Introduction Confusion exists with regard to the delivery of equal or equitable services. Far from providing the same care to all our clients we have delivered an enhanced, culturally secure service to a small cohort of Aboriginal people living with HIV. This paper evaluates the impact of this program. Our hypothesis is that this model of care results in improved outcomes. This paper seeks to present this model of HIV care and outline the results as a consequence of this care.
Methods Data were collected with regard to the type and number of occasions of service, medication compliance, HIV viral loads, CD4 counts, mortality and pregnancy outcomes.
Results From 1994 primary care was provided to the cohort by four doctors, demonstrating low staff turnover for a regional area. All of the current cohort of 16 people are actively engaged with the service. The most common type of service delivered was for follow up with over 350 contacts provided over 12 months. On average there were four contacts per case per month ranging from one to 30. Ninety-four percent are on medication 62.5% with undetectable HIV viral loads, and 62.5% with satisfactory CD4 counts. Since 1994 twelve of the cohort has died and there have been ten new notifications. There have been 30 pregnancies with two positive babies.
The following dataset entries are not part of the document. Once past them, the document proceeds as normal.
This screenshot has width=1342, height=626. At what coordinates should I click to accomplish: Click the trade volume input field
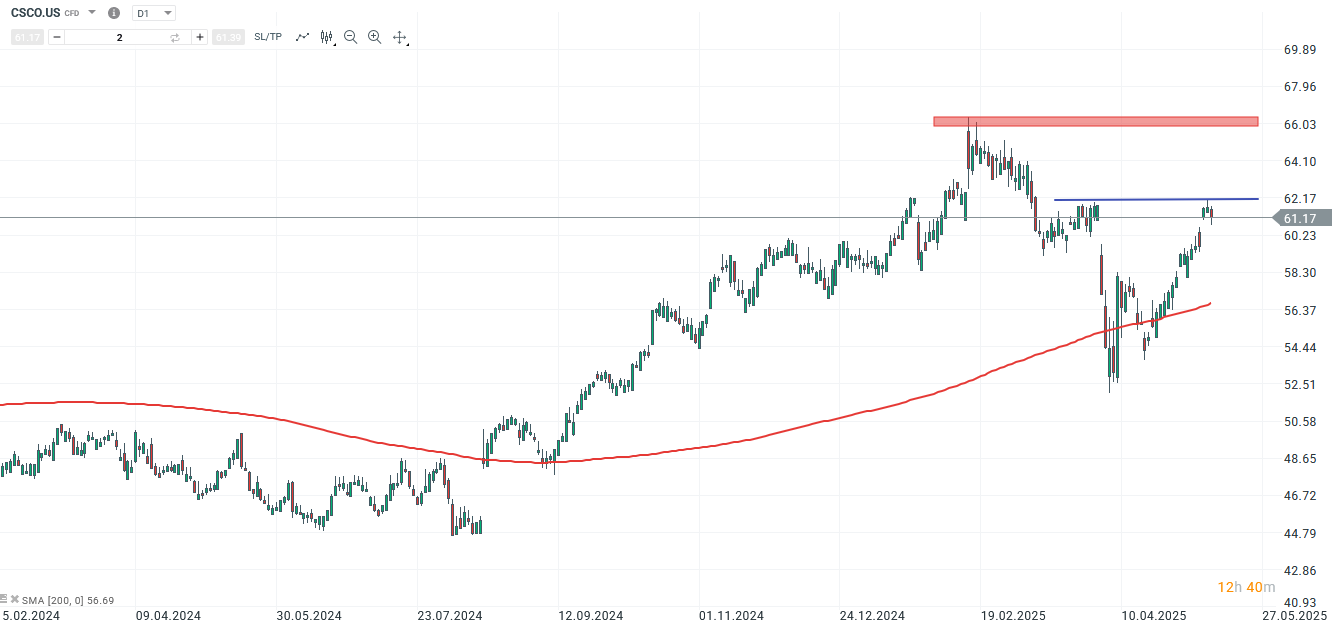118,37
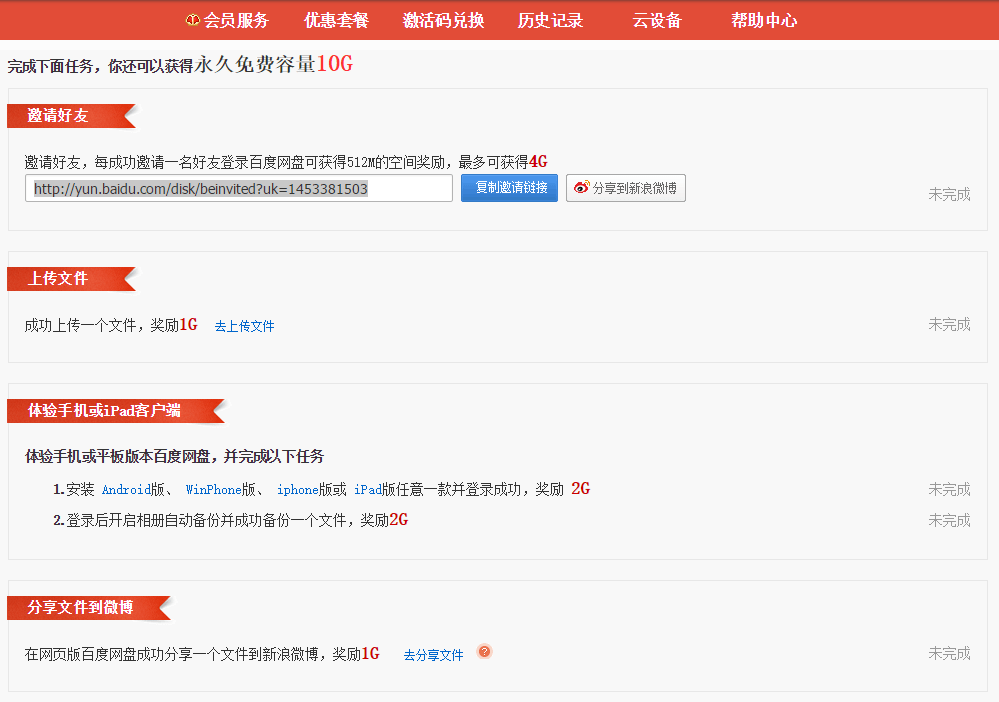Click the 分享文件到微博 ribbon header
The image size is (999, 702).
[80, 608]
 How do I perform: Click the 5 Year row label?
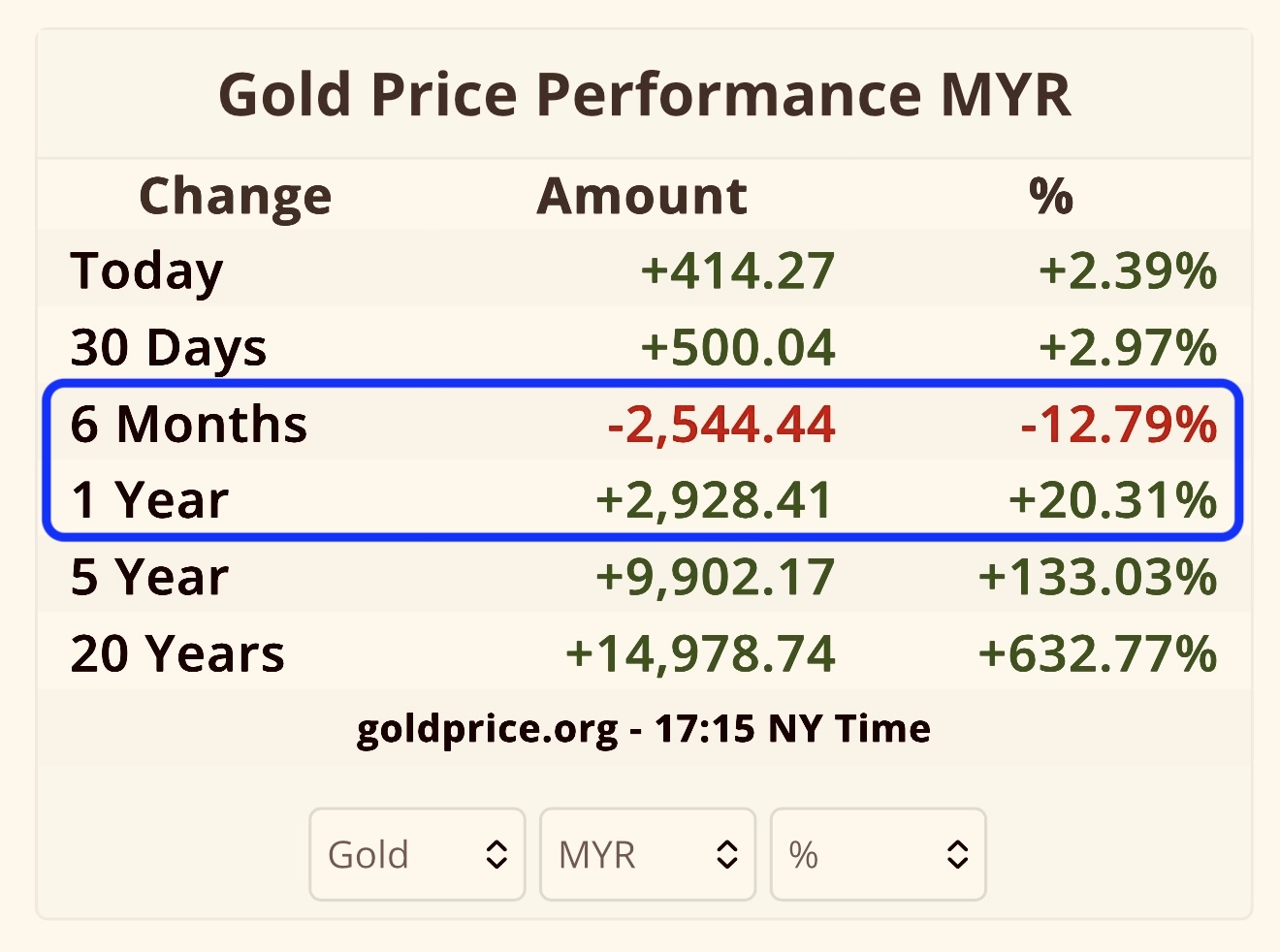pos(149,577)
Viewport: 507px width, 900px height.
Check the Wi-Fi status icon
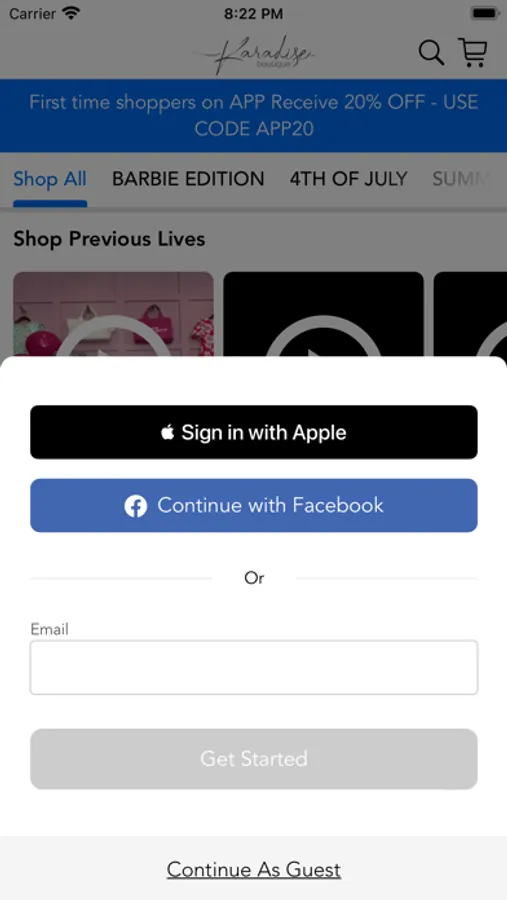click(71, 13)
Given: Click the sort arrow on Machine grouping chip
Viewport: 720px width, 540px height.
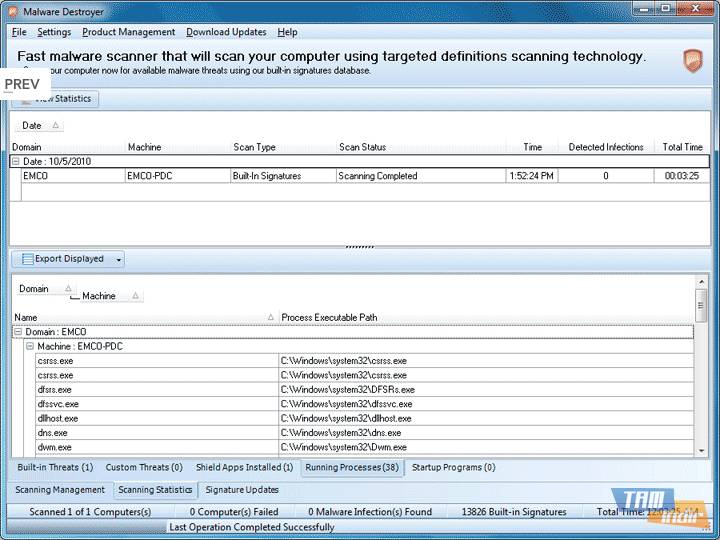Looking at the screenshot, I should coord(135,296).
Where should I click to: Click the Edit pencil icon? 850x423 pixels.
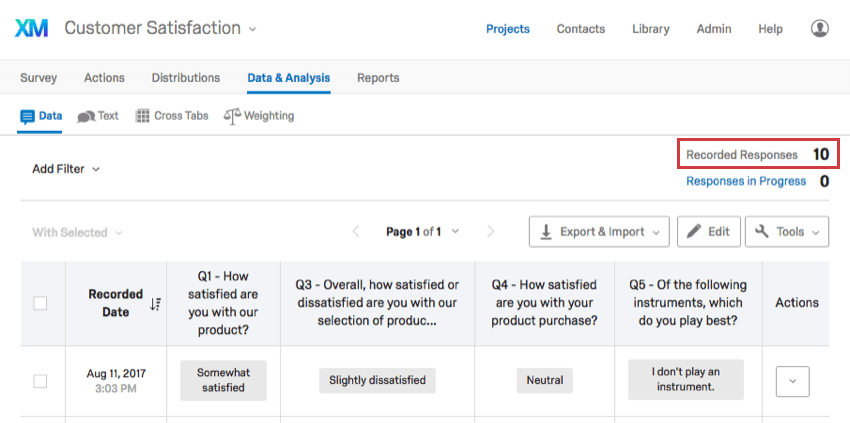(694, 232)
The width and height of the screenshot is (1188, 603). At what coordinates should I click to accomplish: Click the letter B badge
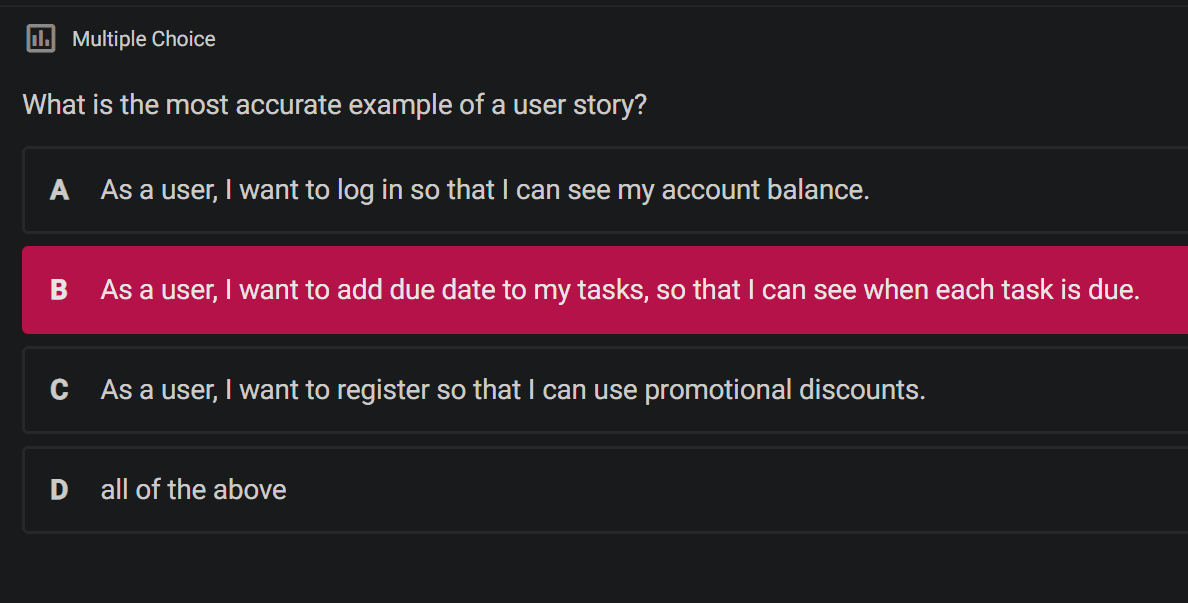(x=59, y=290)
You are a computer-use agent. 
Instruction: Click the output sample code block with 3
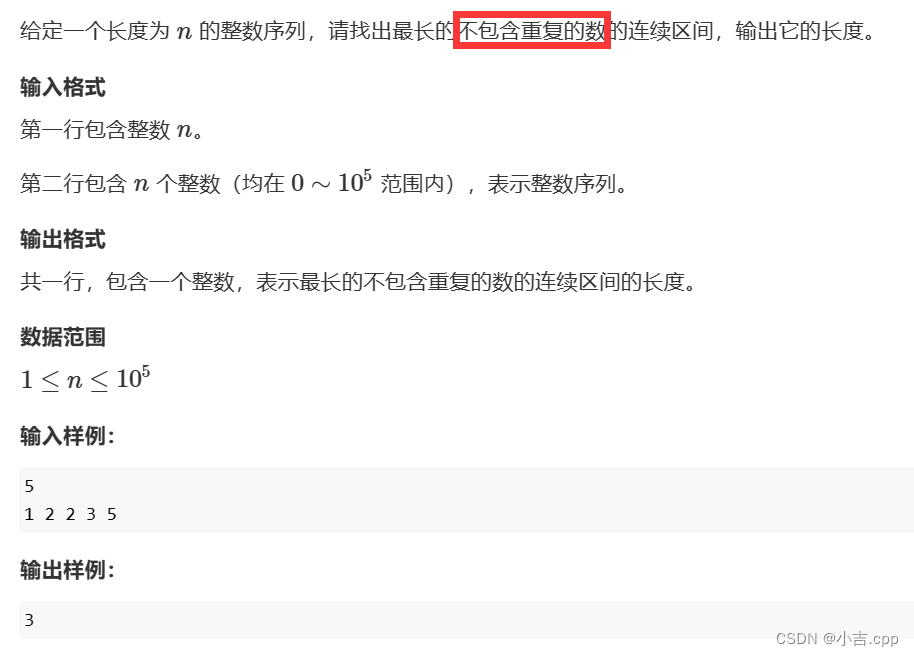tap(467, 620)
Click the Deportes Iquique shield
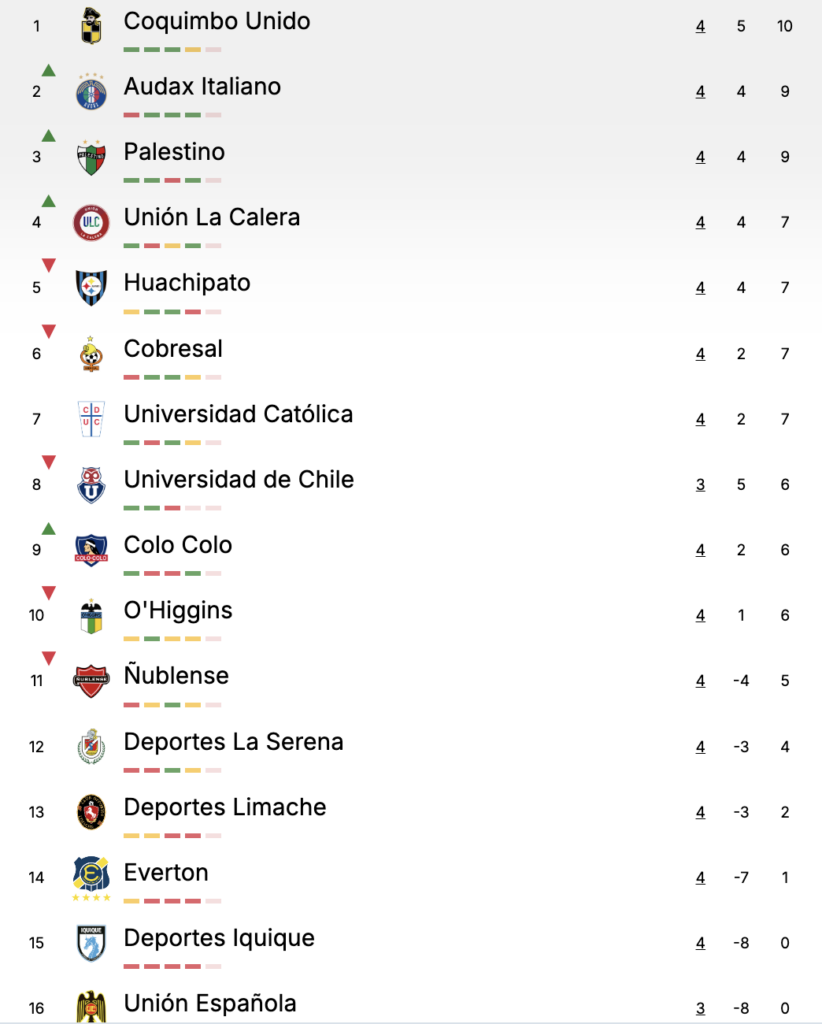 [x=91, y=943]
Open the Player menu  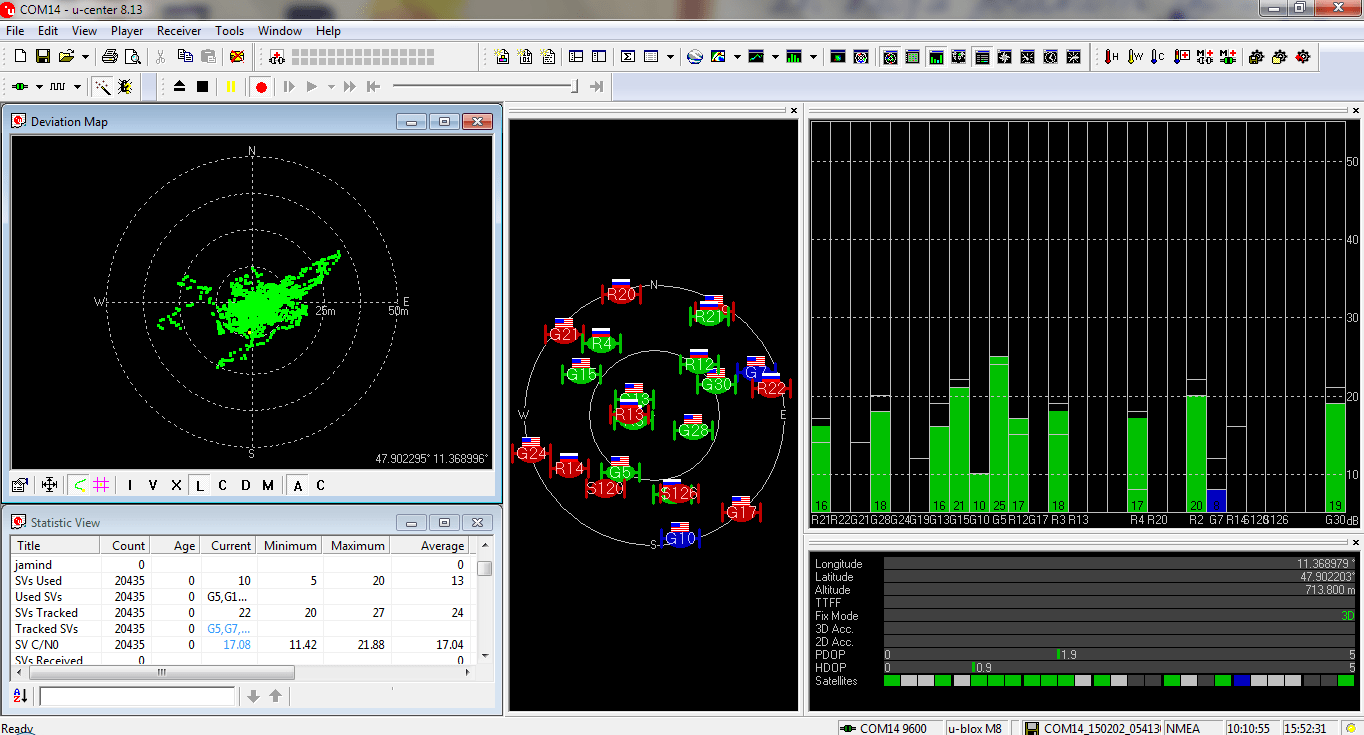[127, 31]
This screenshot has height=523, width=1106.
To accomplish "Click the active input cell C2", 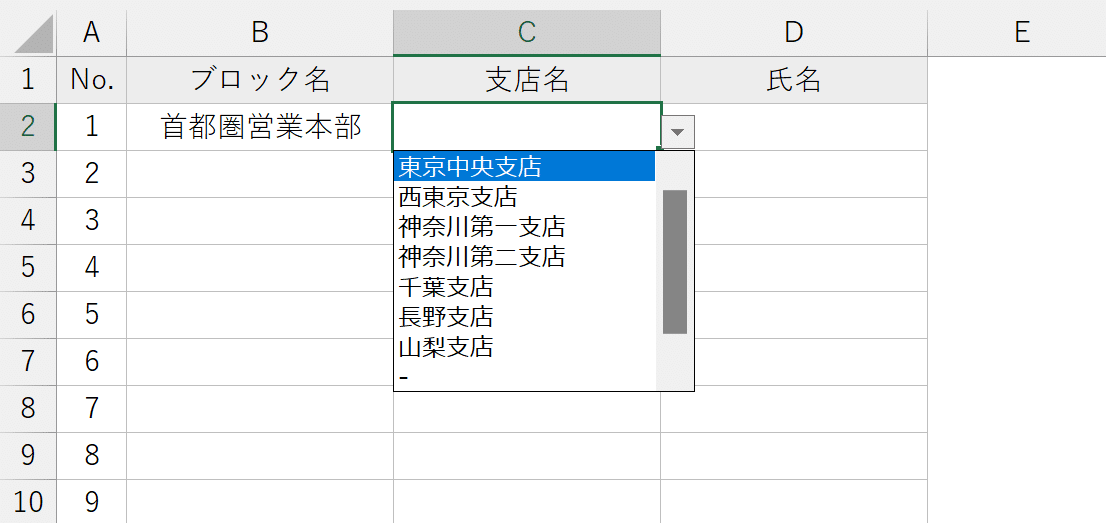I will pos(527,127).
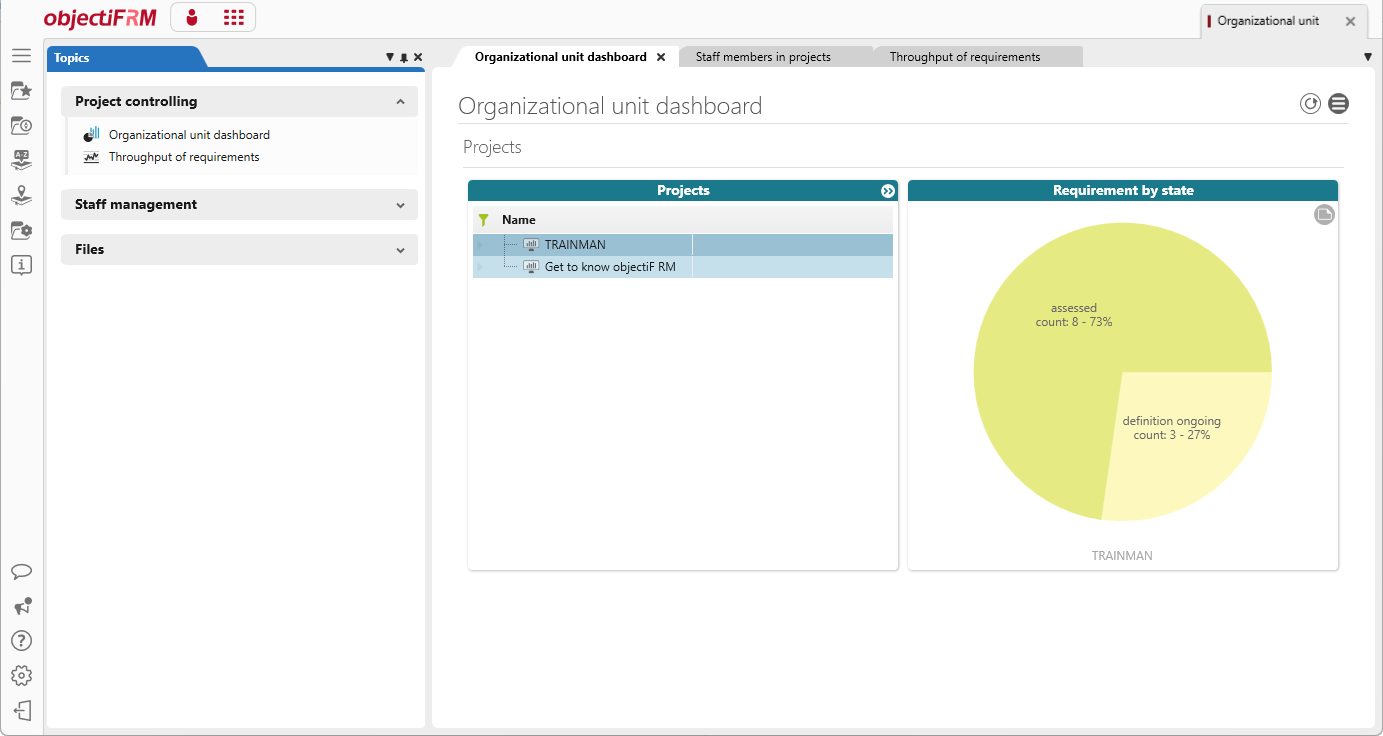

Conclusion Although challenges in obtaining ideal outcomes persist, a holistic service delivery characterised by the development and continuation of relationships with the service provided has resulted in complete engagement of this cohort and has achieved positive outcomes in 62.5% of cases. This model of care, although labour intensive, delivers results similar or better than those seen internationally in hard to reach populations It demonstrates that equal outcomes can be achieved when equitable services are provided in a culturally appropriate manner.
Disclosure of interest statement None No pharmaceutical grants were received in the development of this study.